TASK TO COMPLETE: Output word for word the lines from the one with "Where should I" to the final line of the data, both ends included, but skip the pictures.

[Saved entries]
Start of Block
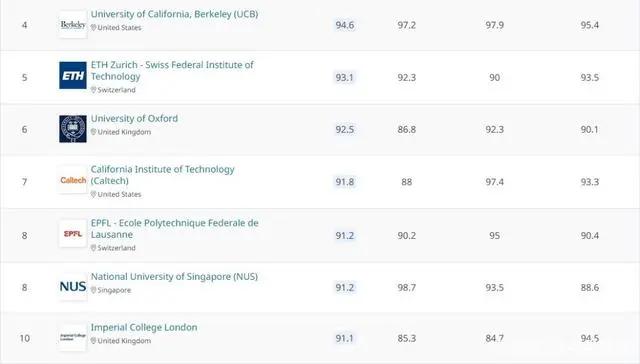Click ETH Zurich's overall score 93.1
Image resolution: width=640 pixels, height=364 pixels.
(x=344, y=78)
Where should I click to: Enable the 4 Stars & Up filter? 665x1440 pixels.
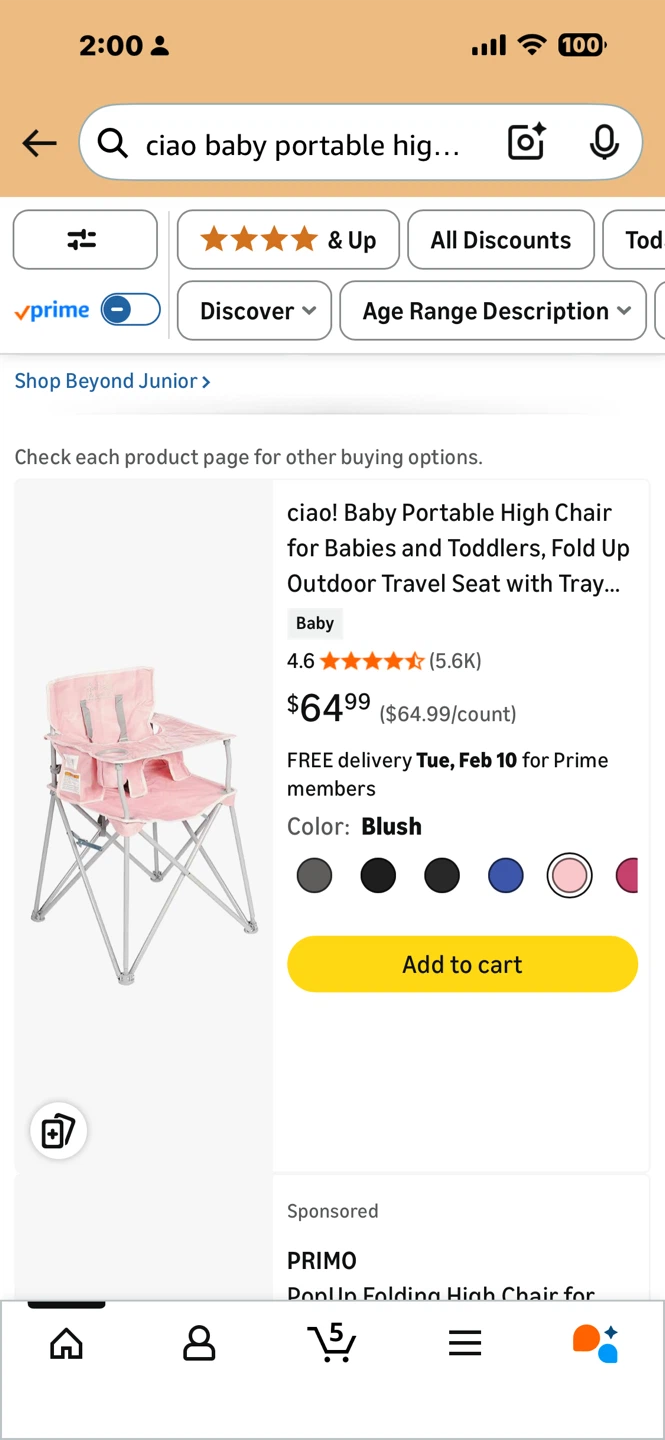click(287, 240)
End of Block
FINISHED EXERCISE:
Where should I click to: Enable the 4 Stars & Up filter? 665x1440 pixels.
click(287, 240)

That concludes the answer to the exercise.